(Stored records)
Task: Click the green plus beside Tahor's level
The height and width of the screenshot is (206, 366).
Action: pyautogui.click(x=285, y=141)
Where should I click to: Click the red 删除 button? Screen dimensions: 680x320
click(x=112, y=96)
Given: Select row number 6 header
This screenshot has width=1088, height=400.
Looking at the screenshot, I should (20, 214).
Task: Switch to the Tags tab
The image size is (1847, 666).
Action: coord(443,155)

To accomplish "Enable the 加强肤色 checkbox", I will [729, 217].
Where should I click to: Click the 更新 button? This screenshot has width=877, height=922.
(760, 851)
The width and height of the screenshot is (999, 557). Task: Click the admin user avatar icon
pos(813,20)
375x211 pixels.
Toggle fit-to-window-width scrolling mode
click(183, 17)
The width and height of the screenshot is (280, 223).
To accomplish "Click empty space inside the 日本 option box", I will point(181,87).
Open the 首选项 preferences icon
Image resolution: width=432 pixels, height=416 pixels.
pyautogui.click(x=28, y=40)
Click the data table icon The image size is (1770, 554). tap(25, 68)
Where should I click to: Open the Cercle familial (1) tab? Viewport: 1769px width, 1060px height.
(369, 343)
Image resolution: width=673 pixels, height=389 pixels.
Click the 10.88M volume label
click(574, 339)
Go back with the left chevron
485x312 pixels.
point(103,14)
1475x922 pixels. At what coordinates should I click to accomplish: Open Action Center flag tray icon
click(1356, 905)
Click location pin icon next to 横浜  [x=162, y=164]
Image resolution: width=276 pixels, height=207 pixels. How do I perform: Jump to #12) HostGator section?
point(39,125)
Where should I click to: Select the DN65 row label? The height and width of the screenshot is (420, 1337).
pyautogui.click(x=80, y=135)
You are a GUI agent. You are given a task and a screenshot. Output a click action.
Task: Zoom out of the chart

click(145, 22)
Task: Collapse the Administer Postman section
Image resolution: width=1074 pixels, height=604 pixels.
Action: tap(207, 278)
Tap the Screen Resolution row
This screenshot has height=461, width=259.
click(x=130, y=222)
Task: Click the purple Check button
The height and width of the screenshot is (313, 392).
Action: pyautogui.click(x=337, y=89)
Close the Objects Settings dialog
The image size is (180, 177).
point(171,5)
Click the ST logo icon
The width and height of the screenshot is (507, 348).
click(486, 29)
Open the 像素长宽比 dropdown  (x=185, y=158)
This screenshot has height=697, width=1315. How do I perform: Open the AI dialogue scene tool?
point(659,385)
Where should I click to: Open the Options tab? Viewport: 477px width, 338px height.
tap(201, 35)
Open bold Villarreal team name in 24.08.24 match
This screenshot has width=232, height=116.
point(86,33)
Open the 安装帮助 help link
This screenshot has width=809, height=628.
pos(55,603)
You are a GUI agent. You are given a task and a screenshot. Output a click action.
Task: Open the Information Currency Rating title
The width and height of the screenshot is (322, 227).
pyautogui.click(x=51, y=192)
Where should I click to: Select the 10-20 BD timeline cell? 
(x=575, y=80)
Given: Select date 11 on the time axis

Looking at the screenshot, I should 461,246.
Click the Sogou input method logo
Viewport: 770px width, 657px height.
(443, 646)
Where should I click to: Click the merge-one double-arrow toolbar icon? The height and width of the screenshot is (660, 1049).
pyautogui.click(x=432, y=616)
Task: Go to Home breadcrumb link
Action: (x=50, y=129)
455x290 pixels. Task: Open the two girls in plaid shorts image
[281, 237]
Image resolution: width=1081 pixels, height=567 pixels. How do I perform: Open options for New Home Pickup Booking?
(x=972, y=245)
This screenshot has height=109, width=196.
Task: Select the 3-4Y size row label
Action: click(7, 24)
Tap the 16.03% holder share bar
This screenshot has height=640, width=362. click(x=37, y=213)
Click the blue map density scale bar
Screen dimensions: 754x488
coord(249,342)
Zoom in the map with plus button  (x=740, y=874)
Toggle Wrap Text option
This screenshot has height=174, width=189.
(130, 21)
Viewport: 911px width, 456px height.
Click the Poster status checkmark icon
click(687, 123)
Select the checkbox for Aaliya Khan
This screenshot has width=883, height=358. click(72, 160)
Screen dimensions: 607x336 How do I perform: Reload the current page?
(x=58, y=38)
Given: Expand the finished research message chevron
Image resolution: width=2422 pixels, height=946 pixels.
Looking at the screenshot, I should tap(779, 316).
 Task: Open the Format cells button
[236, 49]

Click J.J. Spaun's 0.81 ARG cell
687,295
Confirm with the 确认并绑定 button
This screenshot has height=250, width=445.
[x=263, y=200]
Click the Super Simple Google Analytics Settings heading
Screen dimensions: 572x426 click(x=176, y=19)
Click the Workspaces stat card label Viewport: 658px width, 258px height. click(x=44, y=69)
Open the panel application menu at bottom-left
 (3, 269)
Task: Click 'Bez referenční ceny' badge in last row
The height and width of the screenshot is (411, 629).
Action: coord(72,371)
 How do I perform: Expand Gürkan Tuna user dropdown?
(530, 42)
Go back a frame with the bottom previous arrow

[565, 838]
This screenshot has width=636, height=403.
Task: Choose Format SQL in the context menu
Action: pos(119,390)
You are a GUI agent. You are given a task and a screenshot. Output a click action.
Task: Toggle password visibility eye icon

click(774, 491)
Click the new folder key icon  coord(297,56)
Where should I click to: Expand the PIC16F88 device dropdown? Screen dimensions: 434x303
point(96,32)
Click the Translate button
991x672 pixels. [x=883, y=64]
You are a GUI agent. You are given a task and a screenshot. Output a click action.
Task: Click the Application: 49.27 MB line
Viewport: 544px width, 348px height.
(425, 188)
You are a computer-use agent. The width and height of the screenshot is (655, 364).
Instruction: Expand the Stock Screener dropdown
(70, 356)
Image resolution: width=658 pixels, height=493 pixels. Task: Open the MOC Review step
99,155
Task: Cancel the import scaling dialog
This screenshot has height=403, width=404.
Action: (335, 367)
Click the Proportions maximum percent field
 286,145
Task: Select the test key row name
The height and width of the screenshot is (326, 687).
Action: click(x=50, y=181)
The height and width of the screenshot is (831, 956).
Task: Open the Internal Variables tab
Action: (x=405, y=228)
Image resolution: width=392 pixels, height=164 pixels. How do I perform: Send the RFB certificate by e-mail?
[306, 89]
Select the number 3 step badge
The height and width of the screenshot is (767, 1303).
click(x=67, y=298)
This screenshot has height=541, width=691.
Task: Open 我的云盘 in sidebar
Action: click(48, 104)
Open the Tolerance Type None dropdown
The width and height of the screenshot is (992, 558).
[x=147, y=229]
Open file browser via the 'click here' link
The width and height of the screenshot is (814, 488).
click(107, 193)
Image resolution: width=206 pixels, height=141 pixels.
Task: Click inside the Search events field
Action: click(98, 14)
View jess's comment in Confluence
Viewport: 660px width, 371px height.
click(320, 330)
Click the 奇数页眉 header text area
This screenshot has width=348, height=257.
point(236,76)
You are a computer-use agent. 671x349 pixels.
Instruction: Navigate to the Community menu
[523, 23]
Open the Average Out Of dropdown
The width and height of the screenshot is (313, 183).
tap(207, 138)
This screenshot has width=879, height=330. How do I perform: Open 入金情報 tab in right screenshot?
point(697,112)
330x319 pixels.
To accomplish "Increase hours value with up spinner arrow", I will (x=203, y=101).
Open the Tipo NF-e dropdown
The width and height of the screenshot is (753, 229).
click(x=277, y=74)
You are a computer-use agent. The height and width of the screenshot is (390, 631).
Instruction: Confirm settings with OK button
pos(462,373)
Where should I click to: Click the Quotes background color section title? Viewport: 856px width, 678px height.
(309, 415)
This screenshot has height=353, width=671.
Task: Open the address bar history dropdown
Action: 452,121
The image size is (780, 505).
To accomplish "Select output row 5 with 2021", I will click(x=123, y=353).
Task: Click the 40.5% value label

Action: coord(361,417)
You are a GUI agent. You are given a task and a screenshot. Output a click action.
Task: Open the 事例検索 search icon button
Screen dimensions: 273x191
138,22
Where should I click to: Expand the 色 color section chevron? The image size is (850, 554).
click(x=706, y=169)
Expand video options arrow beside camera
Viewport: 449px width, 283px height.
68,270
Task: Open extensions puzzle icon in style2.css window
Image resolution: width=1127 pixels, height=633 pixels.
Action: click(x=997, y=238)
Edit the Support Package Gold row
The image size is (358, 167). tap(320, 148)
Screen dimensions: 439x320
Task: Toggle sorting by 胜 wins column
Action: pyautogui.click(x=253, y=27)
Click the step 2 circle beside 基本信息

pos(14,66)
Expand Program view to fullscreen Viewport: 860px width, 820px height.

- [Problem description]
When you reach the line containing "Given: Select row number 6 header" in the data above, start copying exactly, and stop after the line containing "Click the data".

- [Exercise answer]
Given: Select row number 6 header
This screenshot has width=1088, height=400.
Looking at the screenshot, I should (20, 214).
Task: Switch to the Tags tab
The image size is (1847, 666).
Action: coord(443,155)

To accomplish "Enable the 加强肤色 checkbox", I will [729, 217].
Where should I click to: Click the 更新 button? This screenshot has width=877, height=922.
(760, 851)
The width and height of the screenshot is (999, 557). Task: Click the admin user avatar icon
pos(813,20)
375x211 pixels.
Toggle fit-to-window-width scrolling mode
click(183, 17)
The width and height of the screenshot is (280, 223).
To accomplish "Click empty space inside the 日本 option box", I will point(181,87).
Open the 首选项 preferences icon
Image resolution: width=432 pixels, height=416 pixels.
pyautogui.click(x=28, y=40)
Click the data table icon The image size is (1770, 554). tap(25, 68)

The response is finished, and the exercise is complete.